SEOUL, South Korea ? Samsung Electronics Co. reported a 17 percent jump in fourth quarter profit on the strength of smartphone sales even as the company battled claims it had copied Apple's iPhone.

Samsung said Friday in a regulatory filing that its net profit reached 4 trillion won ($3.5 billion) in the three months that ended in December. The company earned 3.4 trillion won in the same quarter a year earlier.

The Suwon, South Korea-based company said its operating profit jumped 75.8 percent to 5.3 trillion won in the fourth quarter. The figure was closely in line with the company's estimate earlier this month of a 73 percent rise.

The company, however, posted an operating loss of 220 billion won in its display division in the fourth quarter despite a sales increase of 19 percent from the previous year.

"If profit in handsets continues to stream in, this year will also likely be a solid one for Samsung," said Jae Lee, an analyst at Daiwa Securities in Seoul. "The biggest threat would be if the global economy worsens."
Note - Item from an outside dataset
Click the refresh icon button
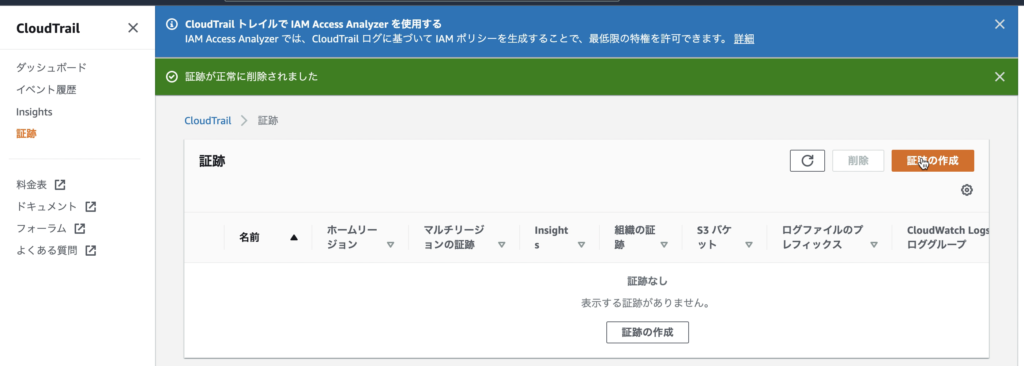This screenshot has height=366, width=1024. (x=807, y=161)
Samsung, the world's biggest manufacturer of memory chips and liquid crystal displays, said demand for semiconductors in mobile products and servers remained solid despite weakness in personal computers, which face stiff competition from the rising popularity of tablets.

Samsung has over the decades grown into a key global manufacturer of components that let PCs, digital music players and handsets store data and display it on flat, high-resolution screens. The company has recently been stepping up its challenge against Apple Inc. in the global smartphone business, releasing models such as the Galaxy S II.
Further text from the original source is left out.